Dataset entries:
::::::::

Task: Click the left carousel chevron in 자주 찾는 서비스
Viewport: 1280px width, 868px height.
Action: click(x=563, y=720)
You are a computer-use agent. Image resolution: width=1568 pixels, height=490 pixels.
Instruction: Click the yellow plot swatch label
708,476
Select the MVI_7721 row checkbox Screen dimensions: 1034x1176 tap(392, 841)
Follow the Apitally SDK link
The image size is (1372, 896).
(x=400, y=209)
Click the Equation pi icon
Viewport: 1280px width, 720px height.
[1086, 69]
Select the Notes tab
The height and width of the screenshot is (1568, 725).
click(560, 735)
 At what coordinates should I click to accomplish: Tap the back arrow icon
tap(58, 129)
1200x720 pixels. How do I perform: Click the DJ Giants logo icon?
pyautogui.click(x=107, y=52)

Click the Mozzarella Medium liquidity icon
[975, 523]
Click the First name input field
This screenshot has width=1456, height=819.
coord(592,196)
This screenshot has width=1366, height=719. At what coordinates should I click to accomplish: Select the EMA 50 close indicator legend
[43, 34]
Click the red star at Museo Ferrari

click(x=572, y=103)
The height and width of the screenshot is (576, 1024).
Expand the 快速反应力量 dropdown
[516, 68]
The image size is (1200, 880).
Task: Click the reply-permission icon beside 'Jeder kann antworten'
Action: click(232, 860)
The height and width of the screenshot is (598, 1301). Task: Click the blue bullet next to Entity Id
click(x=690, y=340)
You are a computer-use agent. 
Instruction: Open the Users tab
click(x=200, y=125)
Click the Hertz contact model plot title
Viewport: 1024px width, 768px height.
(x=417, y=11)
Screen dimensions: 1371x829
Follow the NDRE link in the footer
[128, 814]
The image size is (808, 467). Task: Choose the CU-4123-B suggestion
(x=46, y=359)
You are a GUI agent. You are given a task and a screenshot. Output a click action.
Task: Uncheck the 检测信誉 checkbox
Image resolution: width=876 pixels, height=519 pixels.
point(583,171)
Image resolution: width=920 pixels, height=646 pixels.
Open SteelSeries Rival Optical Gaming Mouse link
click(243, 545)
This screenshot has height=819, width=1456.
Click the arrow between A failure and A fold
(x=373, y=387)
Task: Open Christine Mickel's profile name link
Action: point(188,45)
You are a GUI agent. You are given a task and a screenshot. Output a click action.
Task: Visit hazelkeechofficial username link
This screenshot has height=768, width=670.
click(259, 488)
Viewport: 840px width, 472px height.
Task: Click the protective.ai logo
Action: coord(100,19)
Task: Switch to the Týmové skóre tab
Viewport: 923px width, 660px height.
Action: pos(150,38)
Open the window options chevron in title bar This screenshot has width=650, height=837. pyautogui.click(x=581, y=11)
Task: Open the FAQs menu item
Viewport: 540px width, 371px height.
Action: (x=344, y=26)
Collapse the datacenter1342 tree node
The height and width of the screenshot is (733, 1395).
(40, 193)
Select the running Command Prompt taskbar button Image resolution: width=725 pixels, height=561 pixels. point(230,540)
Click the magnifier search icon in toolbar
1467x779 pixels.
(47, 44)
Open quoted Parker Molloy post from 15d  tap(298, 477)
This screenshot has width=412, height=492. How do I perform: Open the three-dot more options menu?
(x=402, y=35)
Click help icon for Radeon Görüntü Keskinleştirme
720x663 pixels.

::::::::

**Problem to work on**: Show the data once more, exactly as it was written.

**Output for this exercise**:
Task: Click the left carousel chevron in 자주 찾는 서비스
Viewport: 1280px width, 868px height.
Action: click(x=563, y=720)
You are a computer-use agent. Image resolution: width=1568 pixels, height=490 pixels.
Instruction: Click the yellow plot swatch label
708,476
Select the MVI_7721 row checkbox Screen dimensions: 1034x1176 tap(392, 841)
Follow the Apitally SDK link
The image size is (1372, 896).
(x=400, y=209)
Click the Equation pi icon
Viewport: 1280px width, 720px height.
[1086, 69]
Select the Notes tab
The height and width of the screenshot is (1568, 725).
click(560, 735)
 At what coordinates should I click to accomplish: Tap the back arrow icon
tap(58, 129)
1200x720 pixels. How do I perform: Click the DJ Giants logo icon?
pyautogui.click(x=107, y=52)

Click the Mozzarella Medium liquidity icon
[975, 523]
Click the First name input field
This screenshot has width=1456, height=819.
coord(592,196)
This screenshot has width=1366, height=719. At what coordinates should I click to accomplish: Select the EMA 50 close indicator legend
[43, 34]
Click the red star at Museo Ferrari

click(x=572, y=103)
The height and width of the screenshot is (576, 1024).
Expand the 快速反应力量 dropdown
[516, 68]
The image size is (1200, 880).
Task: Click the reply-permission icon beside 'Jeder kann antworten'
Action: click(232, 860)
The height and width of the screenshot is (598, 1301). Task: Click the blue bullet next to Entity Id
click(x=690, y=340)
You are a computer-use agent. 
Instruction: Open the Users tab
click(x=200, y=125)
Click the Hertz contact model plot title
Viewport: 1024px width, 768px height.
(x=417, y=11)
Screen dimensions: 1371x829
Follow the NDRE link in the footer
[128, 814]
The image size is (808, 467). Task: Choose the CU-4123-B suggestion
(x=46, y=359)
You are a GUI agent. You are given a task and a screenshot. Output a click action.
Task: Uncheck the 检测信誉 checkbox
Image resolution: width=876 pixels, height=519 pixels.
point(583,171)
Image resolution: width=920 pixels, height=646 pixels.
Open SteelSeries Rival Optical Gaming Mouse link
click(243, 545)
This screenshot has height=819, width=1456.
Click the arrow between A failure and A fold
(x=373, y=387)
Task: Open Christine Mickel's profile name link
Action: point(188,45)
You are a GUI agent. You are given a task and a screenshot. Output a click action.
Task: Visit hazelkeechofficial username link
This screenshot has height=768, width=670.
click(259, 488)
Viewport: 840px width, 472px height.
Task: Click the protective.ai logo
Action: coord(100,19)
Task: Switch to the Týmové skóre tab
Viewport: 923px width, 660px height.
Action: pos(150,38)
Open the window options chevron in title bar This screenshot has width=650, height=837. pyautogui.click(x=581, y=11)
Task: Open the FAQs menu item
Viewport: 540px width, 371px height.
Action: (x=344, y=26)
Collapse the datacenter1342 tree node
The height and width of the screenshot is (733, 1395).
(40, 193)
Select the running Command Prompt taskbar button Image resolution: width=725 pixels, height=561 pixels. point(230,540)
Click the magnifier search icon in toolbar
1467x779 pixels.
(47, 44)
Open quoted Parker Molloy post from 15d  tap(298, 477)
This screenshot has width=412, height=492. How do I perform: Open the three-dot more options menu?
(x=402, y=35)
Click help icon for Radeon Görüntü Keskinleştirme
720x663 pixels.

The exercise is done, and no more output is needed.